[Saved data entries]
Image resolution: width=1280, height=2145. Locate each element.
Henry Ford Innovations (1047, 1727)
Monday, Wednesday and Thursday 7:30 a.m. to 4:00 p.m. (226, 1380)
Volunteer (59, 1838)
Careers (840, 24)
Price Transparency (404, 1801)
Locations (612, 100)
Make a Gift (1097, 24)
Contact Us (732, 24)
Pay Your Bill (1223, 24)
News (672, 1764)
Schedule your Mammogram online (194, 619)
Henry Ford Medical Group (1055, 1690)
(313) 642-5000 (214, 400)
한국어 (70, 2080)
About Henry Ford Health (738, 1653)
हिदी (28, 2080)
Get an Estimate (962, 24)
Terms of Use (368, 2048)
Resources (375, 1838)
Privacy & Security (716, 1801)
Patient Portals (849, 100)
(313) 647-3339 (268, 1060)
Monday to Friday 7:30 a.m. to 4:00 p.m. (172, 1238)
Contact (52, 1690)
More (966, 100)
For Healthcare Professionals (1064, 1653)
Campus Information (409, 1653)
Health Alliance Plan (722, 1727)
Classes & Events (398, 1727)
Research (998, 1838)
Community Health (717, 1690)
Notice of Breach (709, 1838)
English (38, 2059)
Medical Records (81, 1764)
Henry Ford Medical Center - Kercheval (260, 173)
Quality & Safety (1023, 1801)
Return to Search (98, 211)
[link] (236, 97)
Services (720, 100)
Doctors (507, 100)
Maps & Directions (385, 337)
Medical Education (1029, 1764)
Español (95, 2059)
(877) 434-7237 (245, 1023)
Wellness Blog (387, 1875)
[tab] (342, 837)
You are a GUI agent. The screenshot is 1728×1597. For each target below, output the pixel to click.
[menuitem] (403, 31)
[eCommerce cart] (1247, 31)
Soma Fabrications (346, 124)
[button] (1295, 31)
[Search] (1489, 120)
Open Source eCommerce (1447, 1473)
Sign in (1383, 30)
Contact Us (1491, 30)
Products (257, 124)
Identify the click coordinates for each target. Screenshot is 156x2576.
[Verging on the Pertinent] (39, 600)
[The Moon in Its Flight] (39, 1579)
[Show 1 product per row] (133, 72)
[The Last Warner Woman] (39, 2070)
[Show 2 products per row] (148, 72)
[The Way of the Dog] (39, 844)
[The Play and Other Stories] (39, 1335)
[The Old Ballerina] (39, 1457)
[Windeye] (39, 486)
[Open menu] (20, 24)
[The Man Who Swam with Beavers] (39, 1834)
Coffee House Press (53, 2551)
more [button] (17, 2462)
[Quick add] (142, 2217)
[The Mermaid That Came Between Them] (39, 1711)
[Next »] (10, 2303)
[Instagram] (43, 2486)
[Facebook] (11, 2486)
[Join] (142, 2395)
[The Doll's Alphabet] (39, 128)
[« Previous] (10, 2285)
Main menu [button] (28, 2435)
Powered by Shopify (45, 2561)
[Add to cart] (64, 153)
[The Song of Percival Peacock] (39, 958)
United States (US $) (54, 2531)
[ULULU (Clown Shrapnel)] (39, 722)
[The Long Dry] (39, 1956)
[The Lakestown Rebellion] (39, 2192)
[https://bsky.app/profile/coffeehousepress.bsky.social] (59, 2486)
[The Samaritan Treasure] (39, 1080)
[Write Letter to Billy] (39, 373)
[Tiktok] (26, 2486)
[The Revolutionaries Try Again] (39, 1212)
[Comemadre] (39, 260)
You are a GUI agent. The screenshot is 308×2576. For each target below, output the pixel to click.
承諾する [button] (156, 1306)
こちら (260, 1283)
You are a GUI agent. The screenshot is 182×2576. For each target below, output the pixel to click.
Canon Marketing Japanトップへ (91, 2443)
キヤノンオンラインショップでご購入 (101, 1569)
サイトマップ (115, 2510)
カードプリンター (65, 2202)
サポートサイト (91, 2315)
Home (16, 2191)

Description of the task. Search the data above for lines holding "Medical" and copy each of them.

Problem solution.
Henry Ford Medical Group (1055, 1690)
Medical Records (81, 1764)
Henry Ford Medical Center - Kercheval (260, 173)
Medical Education (1029, 1764)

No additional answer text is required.